Aménagée à l’automne 1920, la nécropole française regroupe les tombes dispersées du champ de bataille, après les combats sur les plateaux de Barcy et Chambry.

Nécropole nationale de Chambry
Nécropole nationale de Chambry
Nécropole nationale de Chambry
Nécropole nationale de Chambry

Description

De 1921 à 1924 viendront, suite à l'aménagement de cette nécropole, celles des plaines d’Iverny, Monthyon, Neufmontiers, ainsi qu’une grande partie des carrés militaires provisoires et des cimetières communaux de Chambry, Barcy, Germigny-l’Evêque, Saint-Soupplets, Puisieux, etc.
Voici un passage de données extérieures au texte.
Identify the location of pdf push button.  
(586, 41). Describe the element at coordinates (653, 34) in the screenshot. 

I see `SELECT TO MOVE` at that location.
Au total, 1.337 soldats y sont inhumés dont 1.146 morts en septembre 1914.
- 4 ossuaires rassemblent 990 soldats tués en septembre 1914, dont 940 inconnus ;
- 347 tombes individuelles, dont 156 tués en septembre 1914.
(Les autres tombes sont principalement celles de 156 soldats français tués en juin et juillet 1918, dans le Nord de la Seine-et-Marne, au cours des combats de la seconde Bataille de la Marne).

Pourquoi dans cette nécropole, tant d’inconnus, mais aussi dans une proportion absolument énorme, dans les proches cimetières militaires français d’Etrépilly et de Villeroy-Neufmontiers ?

Lors de la mobilisation, les soldats français reçoivent leur plaque d’identité, en aluminium, et délivrée en un seul exemplaire. Au recto de la plaque sont gravés : le nom et le prénom et l’année d’incorporation au service militaire.
Au verso : le numéro de matricule du soldat et le nom du bureau de recrutement.
Cette plaque est attachée à leur cou, ou plus généralement au poignet gauche, par un cordon de coton écru.
Au cours des combats ce cordon trop fragile ne résistera pas, ce qui explique en partie, le nombre important de soldats inconnus. Par ailleurs, ce cordon porté à même la peau du poignet, outre la gêne, ne tardait pas à se souiller et devenait un foyer d’infection, en conséquence, un certain nombre de soldats s’en séparait.